Graded automorphisms of quantum affine spaces
Hai Jin
TL;DR
The paper addresses the problem of classifying the graded automorphism group $Aut_{gr}(\\mathcal{O}_{\\bf q}(k^n))$ for arbitrary multi-parameter quantum affine spaces, removing prior restrictions on the parameter matrix $\\bf q$. It develops a criterion characterizing when a matrix $m$ induces a graded automorphism and introduces a block- and permutation-based framework, including skeleton and compatible permutations and a block decomposition, to capture the symmetries of the quantum relations. The main result is a precise description: $Aut_{gr}(\\mathcal{O}_{\\bf q}(k^n))\\cong (\\prod_{i=1}^m GL_{|B_i|}(k)) \\rtimes (\\mathcal P_{\\bf q}/\\mathcal I_{\\bf q})$, providing a unifying semidirect-product structure that generalizes known cases and enables computation for broader quantum spaces.

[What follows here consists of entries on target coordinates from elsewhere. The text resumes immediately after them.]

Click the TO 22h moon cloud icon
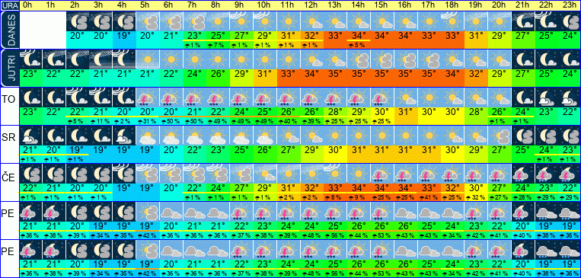Viewport: 581px width, 278px height. tap(546, 97)
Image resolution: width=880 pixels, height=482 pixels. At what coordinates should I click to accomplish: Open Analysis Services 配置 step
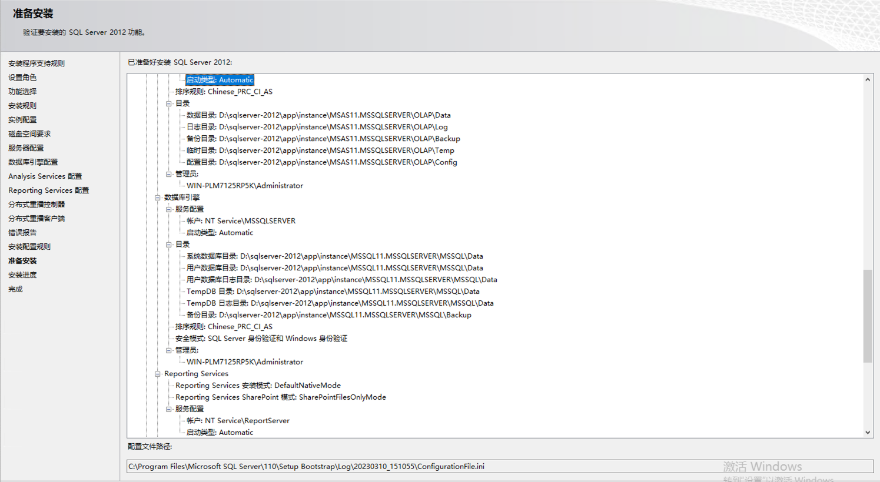click(45, 176)
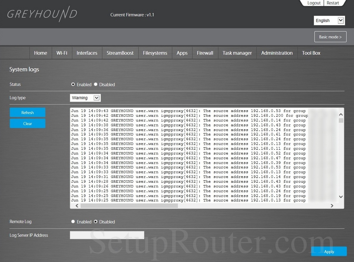The image size is (354, 262).
Task: Open the language selection dropdown
Action: click(x=329, y=20)
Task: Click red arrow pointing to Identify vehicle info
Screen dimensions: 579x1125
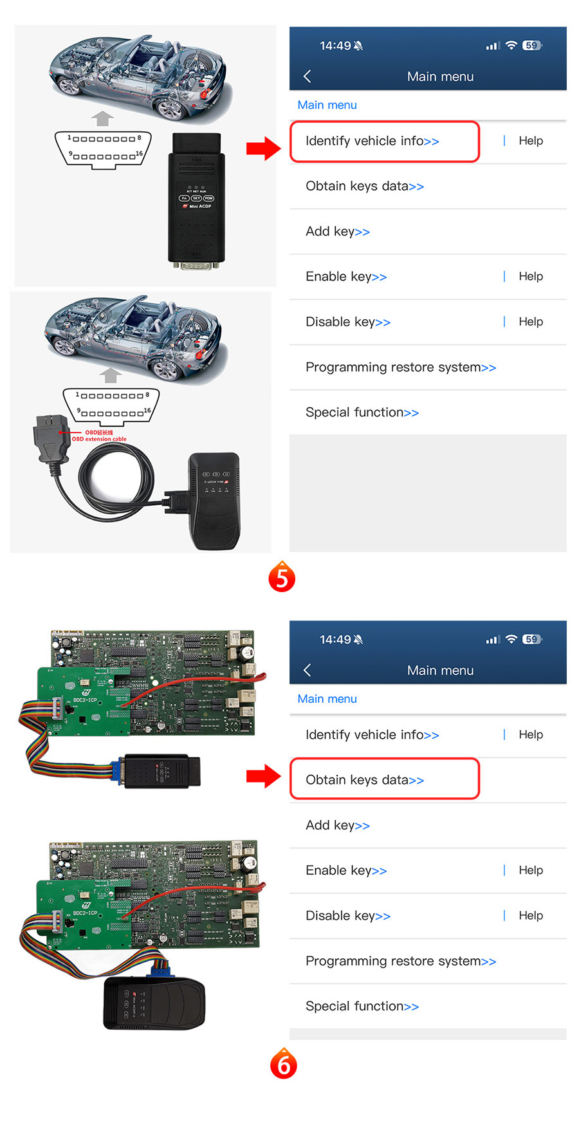Action: coord(264,149)
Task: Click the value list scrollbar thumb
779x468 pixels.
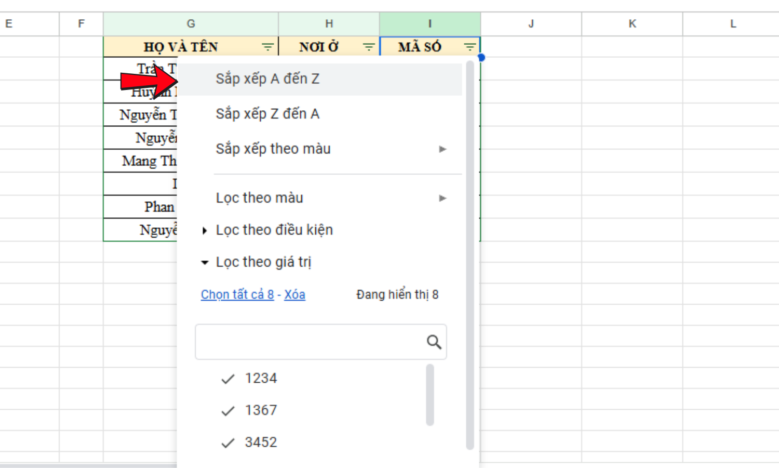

This advances the understanding of automorphism groups in noncommutative algebra and has potential implications for related areas such as quantum clusters and noncommutative geometry.
Abstract
This paper computes the graded automorphism group of quantum affine spaces. Specifically, we determine that this group is isomorphic to a semi-direct product of a blocked diagonal matrix group and a permutation group.